START Material to process

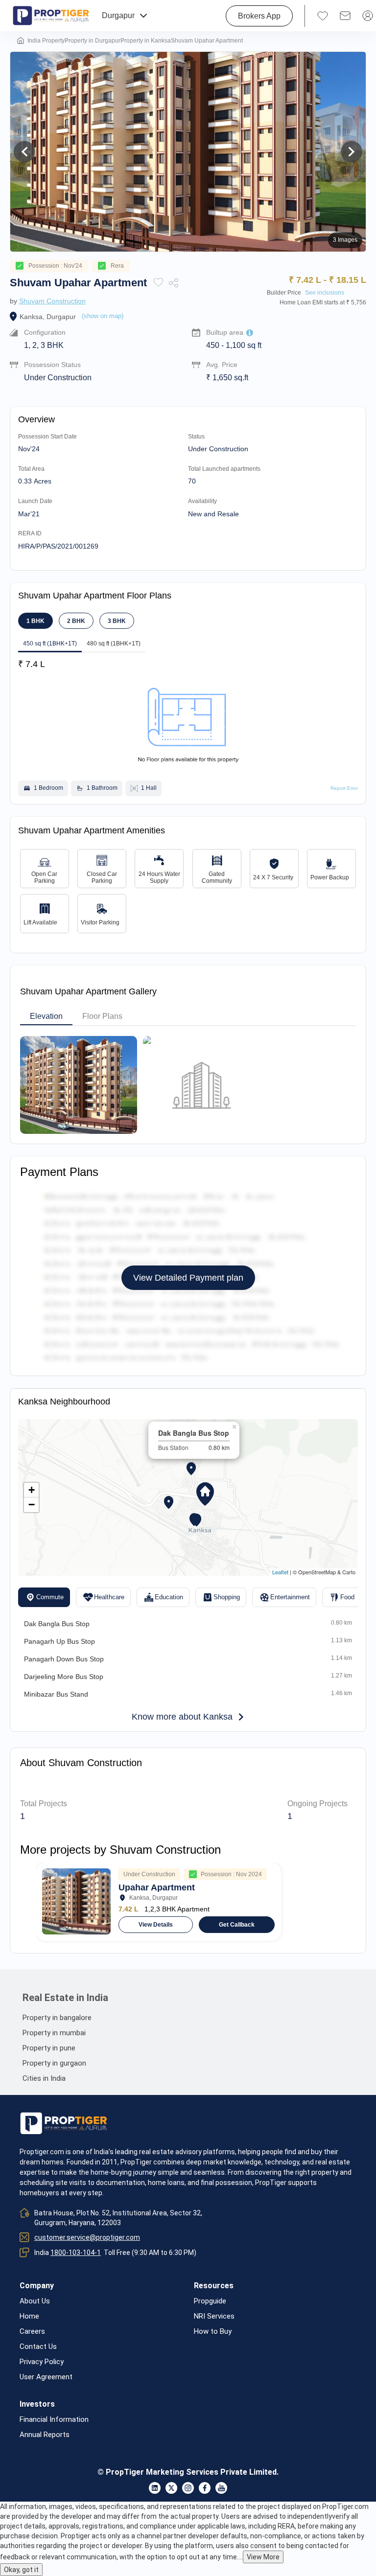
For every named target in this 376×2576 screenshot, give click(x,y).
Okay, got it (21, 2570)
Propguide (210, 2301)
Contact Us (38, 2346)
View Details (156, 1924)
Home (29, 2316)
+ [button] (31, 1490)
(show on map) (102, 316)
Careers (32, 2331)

END Material to process

▶ _Exercise brief_
Please transcribe exactly the line containing "Okay, got it (21, 2570)" and every line after it to the end of the data, and no other lines.

▶ _Result for this exercise_
Okay, got it (21, 2570)
Propguide (210, 2301)
Contact Us (38, 2346)
View Details (156, 1924)
Home (29, 2316)
+ [button] (31, 1490)
(show on map) (102, 316)
Careers (32, 2331)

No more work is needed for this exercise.